Transmedia storytelling is a technique of telling stories across multiple platforms and formats, recognized for its use by mass media to develop media franchises.[1] The Labyrinth Project’s Marsha Kinder calls these franchises “commercial transmedia supersystems” in her 1991 book Playing with Power in Movies, Television, and Video Games: From Muppet Babies to Teenage Mutant Ninja Turtles. She goes on to say “transmedia intertextuality works to position consumers as powerful players while disavowing commercial manipulation.”[2]

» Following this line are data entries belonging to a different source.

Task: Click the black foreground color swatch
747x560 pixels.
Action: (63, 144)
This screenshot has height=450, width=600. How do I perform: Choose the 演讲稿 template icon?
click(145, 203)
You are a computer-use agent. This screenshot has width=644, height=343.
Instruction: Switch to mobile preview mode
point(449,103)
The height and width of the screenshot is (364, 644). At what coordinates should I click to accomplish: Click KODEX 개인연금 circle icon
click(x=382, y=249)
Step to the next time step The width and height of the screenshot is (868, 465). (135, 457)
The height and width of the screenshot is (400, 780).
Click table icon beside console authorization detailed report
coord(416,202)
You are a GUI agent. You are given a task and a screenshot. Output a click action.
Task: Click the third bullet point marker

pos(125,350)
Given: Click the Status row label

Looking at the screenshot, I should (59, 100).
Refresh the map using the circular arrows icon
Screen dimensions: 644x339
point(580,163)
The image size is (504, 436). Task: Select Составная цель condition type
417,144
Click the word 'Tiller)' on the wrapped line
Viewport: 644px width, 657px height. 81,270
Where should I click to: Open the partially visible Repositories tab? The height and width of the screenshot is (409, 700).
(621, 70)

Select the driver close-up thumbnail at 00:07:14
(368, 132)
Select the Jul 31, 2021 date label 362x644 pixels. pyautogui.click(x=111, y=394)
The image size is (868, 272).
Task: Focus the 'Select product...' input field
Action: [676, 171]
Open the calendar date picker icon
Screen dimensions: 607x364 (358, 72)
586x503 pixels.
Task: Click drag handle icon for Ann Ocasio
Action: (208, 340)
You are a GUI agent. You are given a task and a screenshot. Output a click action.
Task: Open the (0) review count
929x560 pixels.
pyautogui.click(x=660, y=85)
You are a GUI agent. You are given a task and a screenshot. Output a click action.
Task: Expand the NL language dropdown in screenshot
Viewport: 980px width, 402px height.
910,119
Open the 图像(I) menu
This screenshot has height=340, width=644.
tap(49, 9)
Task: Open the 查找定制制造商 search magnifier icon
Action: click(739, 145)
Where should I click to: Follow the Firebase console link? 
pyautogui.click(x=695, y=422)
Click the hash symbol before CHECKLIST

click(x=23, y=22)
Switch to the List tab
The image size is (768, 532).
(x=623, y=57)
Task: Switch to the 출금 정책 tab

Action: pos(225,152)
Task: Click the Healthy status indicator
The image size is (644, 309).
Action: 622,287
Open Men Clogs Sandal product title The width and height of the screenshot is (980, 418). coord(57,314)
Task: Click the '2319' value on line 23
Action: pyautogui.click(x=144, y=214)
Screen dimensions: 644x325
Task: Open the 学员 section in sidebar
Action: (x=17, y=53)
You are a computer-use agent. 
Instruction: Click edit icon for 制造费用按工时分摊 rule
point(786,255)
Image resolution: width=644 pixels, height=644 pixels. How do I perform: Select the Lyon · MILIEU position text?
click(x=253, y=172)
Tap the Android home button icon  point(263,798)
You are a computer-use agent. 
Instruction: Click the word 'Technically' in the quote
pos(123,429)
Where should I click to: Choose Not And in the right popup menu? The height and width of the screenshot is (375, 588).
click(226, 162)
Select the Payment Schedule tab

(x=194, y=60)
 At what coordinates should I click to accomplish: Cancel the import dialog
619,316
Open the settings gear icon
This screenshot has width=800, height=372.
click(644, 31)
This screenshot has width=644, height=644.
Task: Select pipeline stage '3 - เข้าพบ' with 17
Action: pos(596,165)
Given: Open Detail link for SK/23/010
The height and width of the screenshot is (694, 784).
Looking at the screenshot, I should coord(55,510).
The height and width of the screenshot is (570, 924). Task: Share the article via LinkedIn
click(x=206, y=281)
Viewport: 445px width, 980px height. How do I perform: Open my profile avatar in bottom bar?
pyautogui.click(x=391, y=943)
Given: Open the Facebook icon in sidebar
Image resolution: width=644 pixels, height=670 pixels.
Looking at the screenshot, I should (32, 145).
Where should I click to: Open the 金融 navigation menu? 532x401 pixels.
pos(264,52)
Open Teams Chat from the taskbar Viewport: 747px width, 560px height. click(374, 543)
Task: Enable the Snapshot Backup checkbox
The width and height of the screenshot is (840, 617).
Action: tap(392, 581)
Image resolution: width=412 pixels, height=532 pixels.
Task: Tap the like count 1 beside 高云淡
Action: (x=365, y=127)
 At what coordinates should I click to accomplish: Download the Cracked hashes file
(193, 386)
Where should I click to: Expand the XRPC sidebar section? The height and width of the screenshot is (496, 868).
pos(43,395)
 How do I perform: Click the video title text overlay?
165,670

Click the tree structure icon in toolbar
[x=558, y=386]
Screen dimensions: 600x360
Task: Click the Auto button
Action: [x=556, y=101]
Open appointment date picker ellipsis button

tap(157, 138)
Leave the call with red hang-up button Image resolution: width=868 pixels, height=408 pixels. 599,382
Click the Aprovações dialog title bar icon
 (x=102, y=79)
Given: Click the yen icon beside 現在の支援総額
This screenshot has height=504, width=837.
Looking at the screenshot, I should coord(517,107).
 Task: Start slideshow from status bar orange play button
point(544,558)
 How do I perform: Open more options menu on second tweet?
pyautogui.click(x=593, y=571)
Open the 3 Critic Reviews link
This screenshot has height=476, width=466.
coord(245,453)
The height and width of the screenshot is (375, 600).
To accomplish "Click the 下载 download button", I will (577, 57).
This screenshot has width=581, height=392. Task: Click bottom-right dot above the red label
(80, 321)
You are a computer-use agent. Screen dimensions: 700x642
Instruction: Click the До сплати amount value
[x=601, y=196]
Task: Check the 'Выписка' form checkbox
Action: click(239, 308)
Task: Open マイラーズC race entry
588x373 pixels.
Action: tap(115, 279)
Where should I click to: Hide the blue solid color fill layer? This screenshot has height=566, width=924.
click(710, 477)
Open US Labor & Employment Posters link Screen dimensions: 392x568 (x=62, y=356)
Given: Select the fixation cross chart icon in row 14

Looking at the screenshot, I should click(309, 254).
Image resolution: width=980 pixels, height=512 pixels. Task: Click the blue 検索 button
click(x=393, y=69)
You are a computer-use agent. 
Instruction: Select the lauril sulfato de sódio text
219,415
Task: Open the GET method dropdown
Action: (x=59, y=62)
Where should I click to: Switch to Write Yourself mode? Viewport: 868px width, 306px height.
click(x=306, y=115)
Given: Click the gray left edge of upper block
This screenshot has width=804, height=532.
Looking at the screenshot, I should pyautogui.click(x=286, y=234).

In 2003, then MIT media studies professor, Henry Jenkins used the term in his MIT Technology Review article, “Transmedia Storytelling,” where he reflected Kinder’s assumption, via analysis of mass-market entertainment, that the coordinated use of storytelling across platforms can make the characters more compelling.[3] Under the mentorship of Kinder, Stephen Dinehart, used transmedia storytelling as a development methodology, conceptualizing transmedial play and viewer/user/player (VUP). In the paper “Transmedial Play” he relates transmedia storytelling to Richard Wagner’s concept of Gesamtkunstwerk (“the total artwork”).[4] Dinehart goes on to suggest that unlike crossmedia projects of the past, in which IP crosses the media divide for purely product line diversification (merchandising), “true” transmedia is designed in preproduction with the intent of immersion rather than simply rehashing IP in post for maximum ROI.[5]